*** Data for the task Section Begins ***

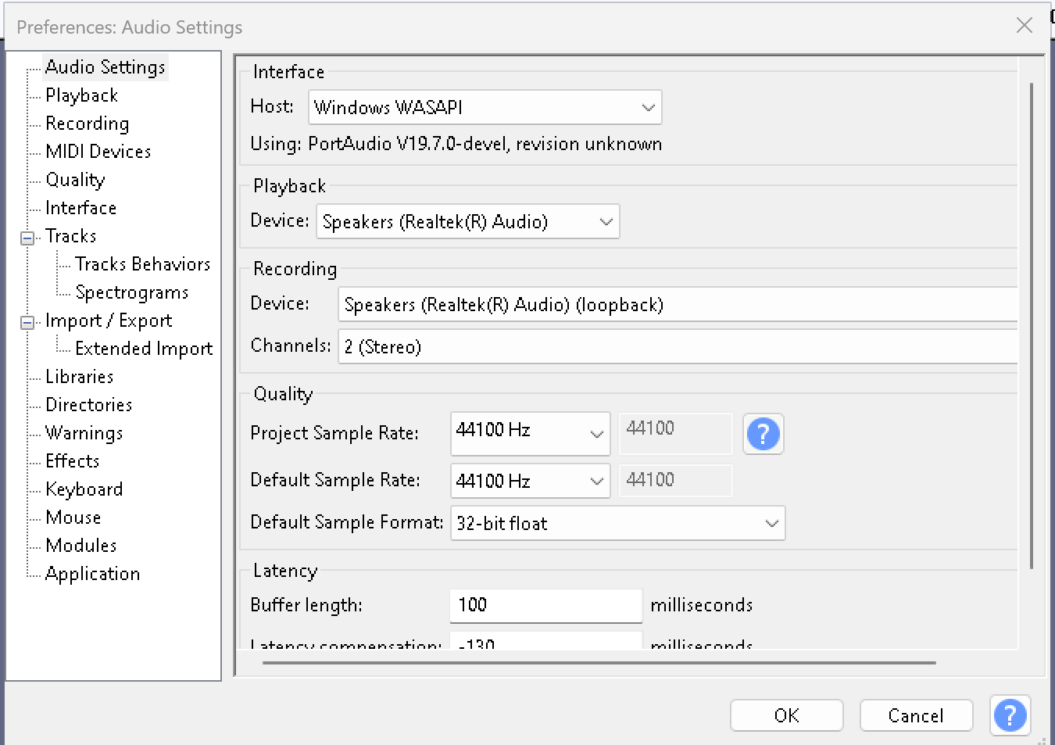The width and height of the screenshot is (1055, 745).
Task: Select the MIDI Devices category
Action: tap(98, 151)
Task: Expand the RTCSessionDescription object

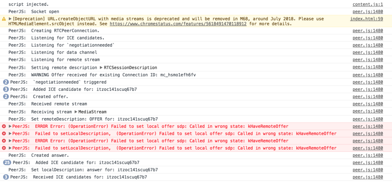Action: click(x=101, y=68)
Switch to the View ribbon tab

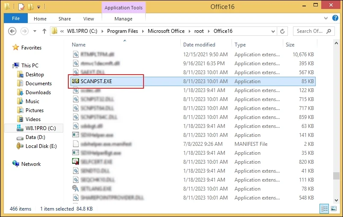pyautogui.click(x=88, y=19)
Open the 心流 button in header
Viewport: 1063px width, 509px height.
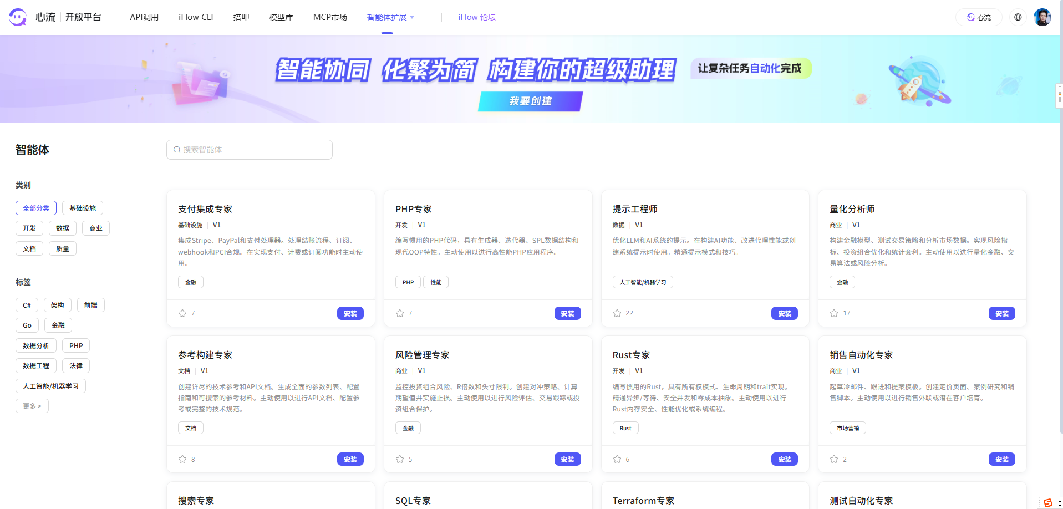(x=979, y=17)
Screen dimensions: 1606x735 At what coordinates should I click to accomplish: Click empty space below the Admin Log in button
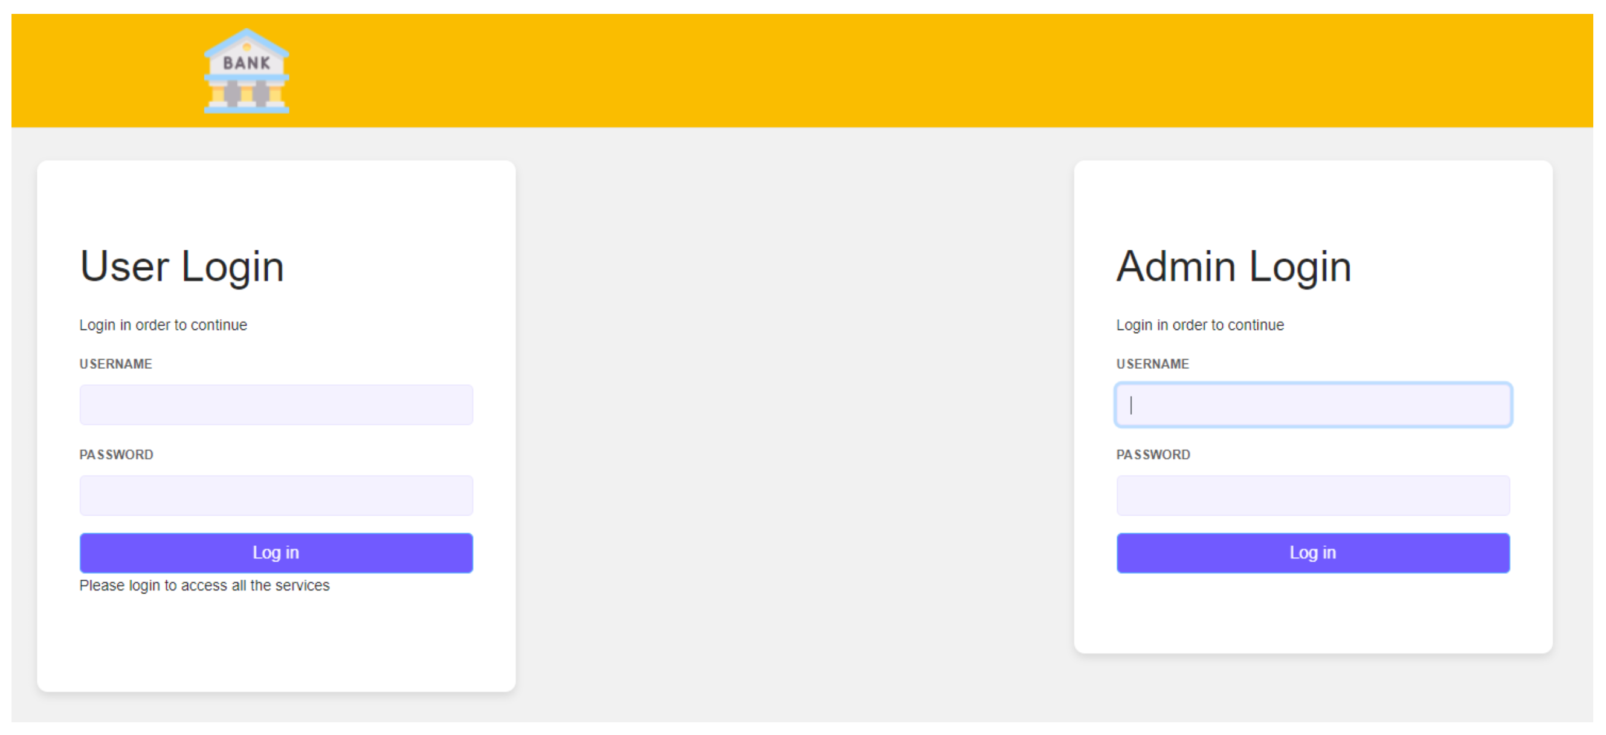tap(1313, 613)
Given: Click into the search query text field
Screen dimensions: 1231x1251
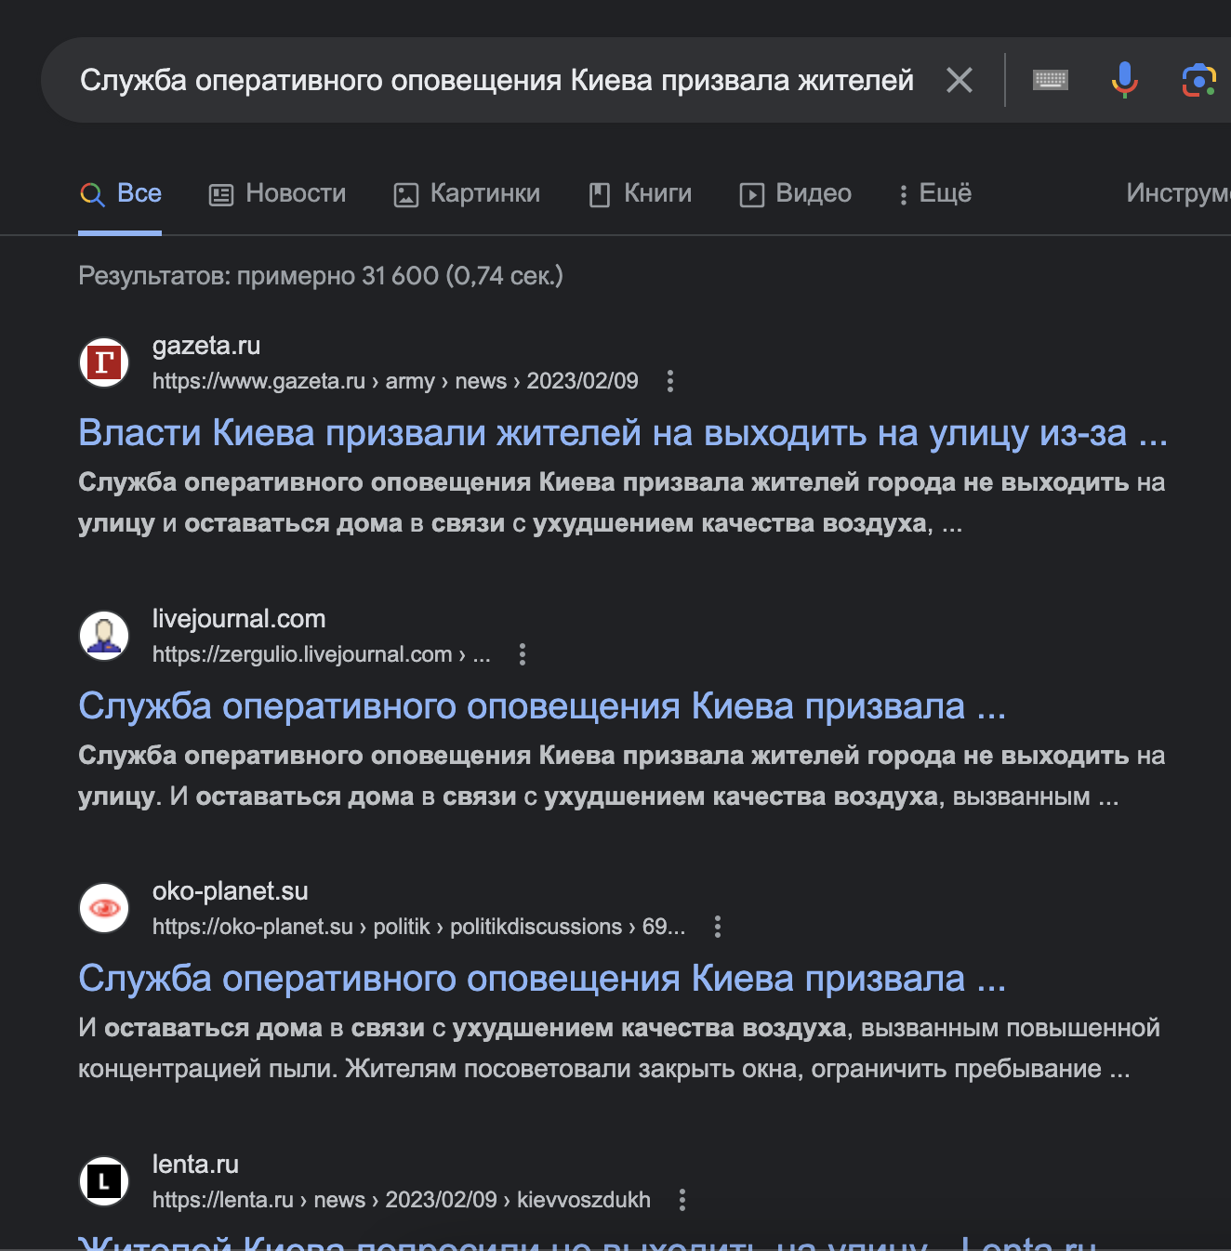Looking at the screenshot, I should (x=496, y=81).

*** Data for the task Section Ends ***
*** Data for the task Section Begins ***

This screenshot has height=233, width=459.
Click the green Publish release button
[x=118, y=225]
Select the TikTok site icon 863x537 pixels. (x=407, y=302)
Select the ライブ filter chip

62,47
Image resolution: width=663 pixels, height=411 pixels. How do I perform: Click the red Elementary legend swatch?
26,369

*** Data for the task Section Ends ***

In the material above, one part opens with the line containing "Switch to the View ribbon tab" and closes with the line containing "Given: Click into the search query text field". Write out that part exactly and skip its pictures.

Switch to the View ribbon tab

pyautogui.click(x=88, y=19)
Open the 心流 button in header
Viewport: 1063px width, 509px height.
(x=979, y=17)
Screen dimensions: 1606x735 At what coordinates should I click to accomplish: Click empty space below the Admin Log in button
tap(1313, 613)
Given: Click into the search query text field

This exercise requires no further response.